Özel sektörde SGK ödemelerine ek olarak hastaların yasal sınırların üzerinde fark ücretleri ödemek zorunda kalmasının, özel sağlık sektörünü kamu kaynaklarıyla beslediğini belirten Ülgen, “Özel sektörün son 20 yıldaki büyümesi dikkat çekicidir” dedi.

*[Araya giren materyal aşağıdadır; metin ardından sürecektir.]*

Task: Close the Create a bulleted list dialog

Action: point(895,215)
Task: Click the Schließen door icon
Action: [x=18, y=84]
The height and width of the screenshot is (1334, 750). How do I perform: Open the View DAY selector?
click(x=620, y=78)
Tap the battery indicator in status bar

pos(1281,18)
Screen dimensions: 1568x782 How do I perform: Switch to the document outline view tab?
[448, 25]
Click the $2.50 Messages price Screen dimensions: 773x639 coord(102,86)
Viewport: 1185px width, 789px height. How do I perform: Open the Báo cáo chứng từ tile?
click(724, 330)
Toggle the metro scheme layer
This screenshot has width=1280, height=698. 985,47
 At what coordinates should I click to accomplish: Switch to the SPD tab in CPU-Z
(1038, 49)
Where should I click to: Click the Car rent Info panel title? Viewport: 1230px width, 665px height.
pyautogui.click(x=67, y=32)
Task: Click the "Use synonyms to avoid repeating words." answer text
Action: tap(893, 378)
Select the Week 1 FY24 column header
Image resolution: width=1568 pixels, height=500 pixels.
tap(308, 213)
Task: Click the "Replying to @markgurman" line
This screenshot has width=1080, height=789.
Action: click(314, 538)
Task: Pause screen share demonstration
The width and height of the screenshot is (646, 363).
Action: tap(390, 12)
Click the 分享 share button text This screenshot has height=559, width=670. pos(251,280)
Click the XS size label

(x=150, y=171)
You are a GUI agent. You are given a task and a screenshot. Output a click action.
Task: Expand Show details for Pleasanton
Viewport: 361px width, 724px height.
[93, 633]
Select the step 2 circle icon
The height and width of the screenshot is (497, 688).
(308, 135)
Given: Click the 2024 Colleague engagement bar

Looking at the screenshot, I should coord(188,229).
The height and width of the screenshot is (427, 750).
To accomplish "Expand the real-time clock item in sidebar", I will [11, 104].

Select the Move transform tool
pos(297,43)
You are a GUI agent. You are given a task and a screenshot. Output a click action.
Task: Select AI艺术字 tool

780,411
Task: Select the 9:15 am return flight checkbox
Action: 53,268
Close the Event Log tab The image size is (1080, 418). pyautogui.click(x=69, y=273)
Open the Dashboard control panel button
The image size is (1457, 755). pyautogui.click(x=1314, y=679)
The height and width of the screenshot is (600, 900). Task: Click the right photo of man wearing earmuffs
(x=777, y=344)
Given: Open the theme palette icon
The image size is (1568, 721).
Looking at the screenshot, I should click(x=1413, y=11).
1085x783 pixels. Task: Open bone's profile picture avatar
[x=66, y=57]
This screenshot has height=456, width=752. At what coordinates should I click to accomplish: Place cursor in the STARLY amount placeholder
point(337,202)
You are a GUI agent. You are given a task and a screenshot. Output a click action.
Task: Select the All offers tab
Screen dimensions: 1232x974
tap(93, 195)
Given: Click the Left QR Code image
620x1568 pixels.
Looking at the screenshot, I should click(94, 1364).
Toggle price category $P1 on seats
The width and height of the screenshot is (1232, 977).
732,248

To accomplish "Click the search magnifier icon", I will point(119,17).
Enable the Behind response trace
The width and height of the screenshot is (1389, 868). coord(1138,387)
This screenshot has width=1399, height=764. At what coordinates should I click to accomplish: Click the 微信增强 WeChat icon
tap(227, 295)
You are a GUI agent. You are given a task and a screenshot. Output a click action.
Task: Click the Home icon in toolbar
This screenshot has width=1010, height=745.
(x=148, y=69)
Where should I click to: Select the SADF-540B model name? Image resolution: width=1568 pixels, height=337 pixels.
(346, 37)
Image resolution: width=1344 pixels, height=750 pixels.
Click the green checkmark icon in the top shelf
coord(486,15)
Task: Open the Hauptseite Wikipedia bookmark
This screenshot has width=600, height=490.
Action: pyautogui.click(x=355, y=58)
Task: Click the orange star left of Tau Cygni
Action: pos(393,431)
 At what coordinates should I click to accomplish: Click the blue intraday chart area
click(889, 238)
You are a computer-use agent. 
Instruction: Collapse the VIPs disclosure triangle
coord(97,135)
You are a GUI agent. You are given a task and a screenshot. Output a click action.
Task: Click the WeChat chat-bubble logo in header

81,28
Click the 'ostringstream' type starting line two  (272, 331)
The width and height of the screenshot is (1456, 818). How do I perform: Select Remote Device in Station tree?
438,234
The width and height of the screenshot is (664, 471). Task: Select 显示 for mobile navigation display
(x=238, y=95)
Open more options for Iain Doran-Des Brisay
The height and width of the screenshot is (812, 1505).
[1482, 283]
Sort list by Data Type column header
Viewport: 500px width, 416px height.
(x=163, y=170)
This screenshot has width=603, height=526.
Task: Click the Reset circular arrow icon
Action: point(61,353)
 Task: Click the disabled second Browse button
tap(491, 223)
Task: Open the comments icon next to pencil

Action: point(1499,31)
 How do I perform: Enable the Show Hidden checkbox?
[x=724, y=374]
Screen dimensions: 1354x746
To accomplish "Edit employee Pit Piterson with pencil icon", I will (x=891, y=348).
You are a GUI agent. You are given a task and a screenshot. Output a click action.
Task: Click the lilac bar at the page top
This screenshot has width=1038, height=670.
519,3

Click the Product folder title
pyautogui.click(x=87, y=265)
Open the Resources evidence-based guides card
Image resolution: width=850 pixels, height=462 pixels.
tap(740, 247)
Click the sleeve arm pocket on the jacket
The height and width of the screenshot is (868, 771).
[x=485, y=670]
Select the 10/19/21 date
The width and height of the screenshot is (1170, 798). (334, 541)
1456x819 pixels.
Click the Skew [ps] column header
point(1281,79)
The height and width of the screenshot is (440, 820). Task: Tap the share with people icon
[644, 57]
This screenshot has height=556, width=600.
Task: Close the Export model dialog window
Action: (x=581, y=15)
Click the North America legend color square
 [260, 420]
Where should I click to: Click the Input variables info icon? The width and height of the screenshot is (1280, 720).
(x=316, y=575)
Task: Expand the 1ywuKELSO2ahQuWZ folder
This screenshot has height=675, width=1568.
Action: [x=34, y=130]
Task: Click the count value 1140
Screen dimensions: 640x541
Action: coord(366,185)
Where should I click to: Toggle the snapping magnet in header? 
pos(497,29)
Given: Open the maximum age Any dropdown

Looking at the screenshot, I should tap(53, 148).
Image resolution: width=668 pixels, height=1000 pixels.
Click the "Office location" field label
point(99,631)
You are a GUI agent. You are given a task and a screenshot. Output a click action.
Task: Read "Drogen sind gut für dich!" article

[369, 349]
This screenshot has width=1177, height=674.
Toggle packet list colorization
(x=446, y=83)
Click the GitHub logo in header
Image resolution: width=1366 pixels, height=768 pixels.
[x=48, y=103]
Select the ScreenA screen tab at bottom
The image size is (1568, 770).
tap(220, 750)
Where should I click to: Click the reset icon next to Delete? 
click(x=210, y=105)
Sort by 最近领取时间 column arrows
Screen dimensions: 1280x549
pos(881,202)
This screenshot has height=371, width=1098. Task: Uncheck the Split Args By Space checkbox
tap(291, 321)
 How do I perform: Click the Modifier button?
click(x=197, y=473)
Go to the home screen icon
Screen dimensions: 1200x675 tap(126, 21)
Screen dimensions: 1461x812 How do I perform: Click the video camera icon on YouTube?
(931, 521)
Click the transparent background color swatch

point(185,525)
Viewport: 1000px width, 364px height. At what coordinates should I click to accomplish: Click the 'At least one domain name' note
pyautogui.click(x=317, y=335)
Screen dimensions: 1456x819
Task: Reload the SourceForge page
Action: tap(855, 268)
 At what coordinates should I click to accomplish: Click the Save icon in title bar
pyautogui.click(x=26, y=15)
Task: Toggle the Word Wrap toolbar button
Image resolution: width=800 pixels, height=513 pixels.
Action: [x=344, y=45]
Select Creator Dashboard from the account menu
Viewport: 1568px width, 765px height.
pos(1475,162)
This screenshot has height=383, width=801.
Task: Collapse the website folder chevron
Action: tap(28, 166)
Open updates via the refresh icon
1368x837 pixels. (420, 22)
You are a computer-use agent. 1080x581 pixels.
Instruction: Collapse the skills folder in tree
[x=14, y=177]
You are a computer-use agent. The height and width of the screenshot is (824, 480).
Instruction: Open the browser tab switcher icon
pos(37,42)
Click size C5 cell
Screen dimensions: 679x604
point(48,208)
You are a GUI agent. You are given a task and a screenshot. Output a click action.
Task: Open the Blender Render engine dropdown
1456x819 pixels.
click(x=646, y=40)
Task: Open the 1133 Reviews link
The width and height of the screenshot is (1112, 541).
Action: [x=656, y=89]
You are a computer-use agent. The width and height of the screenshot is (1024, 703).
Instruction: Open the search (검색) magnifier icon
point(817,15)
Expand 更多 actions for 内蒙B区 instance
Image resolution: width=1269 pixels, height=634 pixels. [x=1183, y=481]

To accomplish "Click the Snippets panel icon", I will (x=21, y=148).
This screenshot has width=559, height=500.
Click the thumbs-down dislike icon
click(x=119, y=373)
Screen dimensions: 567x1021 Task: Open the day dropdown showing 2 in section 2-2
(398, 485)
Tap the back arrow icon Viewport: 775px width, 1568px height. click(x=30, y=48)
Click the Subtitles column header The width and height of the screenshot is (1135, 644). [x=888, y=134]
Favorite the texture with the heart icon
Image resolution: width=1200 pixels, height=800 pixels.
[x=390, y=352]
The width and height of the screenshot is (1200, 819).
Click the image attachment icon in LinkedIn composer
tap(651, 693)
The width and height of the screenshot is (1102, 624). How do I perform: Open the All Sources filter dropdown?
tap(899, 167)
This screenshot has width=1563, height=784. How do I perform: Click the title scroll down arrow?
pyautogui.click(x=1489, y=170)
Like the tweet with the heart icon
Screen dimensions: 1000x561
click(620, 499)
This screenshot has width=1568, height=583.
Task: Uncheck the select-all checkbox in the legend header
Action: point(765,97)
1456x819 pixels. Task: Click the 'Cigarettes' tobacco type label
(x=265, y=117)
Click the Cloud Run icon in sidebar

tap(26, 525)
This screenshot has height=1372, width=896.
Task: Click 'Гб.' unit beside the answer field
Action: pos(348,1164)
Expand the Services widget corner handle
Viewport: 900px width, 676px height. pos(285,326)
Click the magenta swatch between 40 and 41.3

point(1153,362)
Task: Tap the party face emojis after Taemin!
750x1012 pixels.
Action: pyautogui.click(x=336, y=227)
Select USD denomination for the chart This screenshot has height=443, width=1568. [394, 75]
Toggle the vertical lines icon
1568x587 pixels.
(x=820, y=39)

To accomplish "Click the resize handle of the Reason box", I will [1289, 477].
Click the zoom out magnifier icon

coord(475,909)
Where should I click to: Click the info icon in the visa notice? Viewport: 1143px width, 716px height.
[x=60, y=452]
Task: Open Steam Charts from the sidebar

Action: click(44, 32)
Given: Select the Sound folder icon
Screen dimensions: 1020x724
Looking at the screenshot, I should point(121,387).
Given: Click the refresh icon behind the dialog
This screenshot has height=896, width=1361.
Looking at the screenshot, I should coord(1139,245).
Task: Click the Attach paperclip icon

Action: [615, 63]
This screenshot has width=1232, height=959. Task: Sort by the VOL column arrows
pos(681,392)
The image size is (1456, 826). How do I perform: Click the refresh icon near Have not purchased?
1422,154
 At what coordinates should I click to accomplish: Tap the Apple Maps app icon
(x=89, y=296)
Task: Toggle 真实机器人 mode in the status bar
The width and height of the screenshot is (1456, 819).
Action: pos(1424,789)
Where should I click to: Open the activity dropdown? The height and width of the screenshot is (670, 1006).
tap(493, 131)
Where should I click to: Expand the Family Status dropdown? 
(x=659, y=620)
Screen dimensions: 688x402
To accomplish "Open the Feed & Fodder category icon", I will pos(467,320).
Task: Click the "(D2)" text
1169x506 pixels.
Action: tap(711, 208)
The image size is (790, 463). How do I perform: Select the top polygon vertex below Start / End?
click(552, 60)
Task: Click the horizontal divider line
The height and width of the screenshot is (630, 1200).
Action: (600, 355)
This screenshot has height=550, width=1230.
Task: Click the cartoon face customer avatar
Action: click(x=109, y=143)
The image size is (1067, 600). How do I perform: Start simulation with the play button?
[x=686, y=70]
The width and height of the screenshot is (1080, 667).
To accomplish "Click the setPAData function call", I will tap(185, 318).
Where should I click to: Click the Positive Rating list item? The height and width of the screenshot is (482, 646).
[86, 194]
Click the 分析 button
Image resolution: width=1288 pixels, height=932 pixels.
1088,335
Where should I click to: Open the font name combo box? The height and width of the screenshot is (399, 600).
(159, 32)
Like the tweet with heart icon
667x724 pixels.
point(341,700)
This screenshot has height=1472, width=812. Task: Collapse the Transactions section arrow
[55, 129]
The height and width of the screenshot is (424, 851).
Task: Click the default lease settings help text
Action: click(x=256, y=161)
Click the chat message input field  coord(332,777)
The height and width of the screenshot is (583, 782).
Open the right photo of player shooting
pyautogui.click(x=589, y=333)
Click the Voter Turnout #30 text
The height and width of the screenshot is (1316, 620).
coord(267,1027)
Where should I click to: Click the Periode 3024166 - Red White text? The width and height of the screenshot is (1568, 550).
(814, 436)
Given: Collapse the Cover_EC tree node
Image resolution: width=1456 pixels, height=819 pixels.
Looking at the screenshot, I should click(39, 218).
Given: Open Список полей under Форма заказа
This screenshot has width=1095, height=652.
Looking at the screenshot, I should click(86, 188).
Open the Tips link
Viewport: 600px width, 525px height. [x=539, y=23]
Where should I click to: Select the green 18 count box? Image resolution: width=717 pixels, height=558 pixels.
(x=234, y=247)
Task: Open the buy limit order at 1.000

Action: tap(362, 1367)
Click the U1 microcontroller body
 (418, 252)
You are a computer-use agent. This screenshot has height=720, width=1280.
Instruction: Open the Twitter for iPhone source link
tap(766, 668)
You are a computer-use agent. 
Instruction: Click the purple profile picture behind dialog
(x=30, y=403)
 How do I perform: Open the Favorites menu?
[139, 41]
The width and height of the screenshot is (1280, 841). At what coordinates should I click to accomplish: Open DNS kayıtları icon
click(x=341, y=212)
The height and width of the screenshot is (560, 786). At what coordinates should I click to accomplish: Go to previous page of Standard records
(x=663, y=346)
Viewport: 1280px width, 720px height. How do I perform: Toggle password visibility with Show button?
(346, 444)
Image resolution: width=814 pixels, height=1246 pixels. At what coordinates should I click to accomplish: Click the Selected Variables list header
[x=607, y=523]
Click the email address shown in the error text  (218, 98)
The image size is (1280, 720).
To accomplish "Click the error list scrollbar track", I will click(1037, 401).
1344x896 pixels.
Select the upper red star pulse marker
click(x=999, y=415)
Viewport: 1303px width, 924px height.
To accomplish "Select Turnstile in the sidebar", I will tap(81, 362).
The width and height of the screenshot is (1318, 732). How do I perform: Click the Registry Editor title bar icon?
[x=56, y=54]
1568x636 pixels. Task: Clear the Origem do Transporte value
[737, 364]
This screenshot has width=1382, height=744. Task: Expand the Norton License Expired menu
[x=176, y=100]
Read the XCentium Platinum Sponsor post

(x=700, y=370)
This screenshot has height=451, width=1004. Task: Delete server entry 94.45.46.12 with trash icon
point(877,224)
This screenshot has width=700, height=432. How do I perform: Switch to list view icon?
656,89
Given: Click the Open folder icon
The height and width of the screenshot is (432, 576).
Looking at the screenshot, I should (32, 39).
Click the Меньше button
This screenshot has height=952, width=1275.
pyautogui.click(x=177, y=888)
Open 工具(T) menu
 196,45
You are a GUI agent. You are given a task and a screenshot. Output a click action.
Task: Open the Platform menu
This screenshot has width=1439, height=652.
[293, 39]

ÇETELEŞME YALNIZCA TİCARİLEŞME İLE SINIRLI KALMADI
Dr. Ülgen, sağlık alanındaki çeteleşmenin yalnızca ticarileşme ile sınırlı kalmadığını, otoriter ve antidemokratik anlayışın da bu durumu beslediğini vurgulayarak, “Otoriter ve tekçi yaklaşımlar, şeffaflık, adalet ve hesap verebilirlik mekanizmalarını yok ederek çeteleşmeyi beslemektedir. Bölgede yaşanan siyasi iktidar ve bürokrasi desteğiyle gelişen muhafazakarlık ve gericilik, liyakatsiz yöneticilerin göreve getirilmesi ile kamu otoritesine duyulan güveni yok etmiştir” dedi.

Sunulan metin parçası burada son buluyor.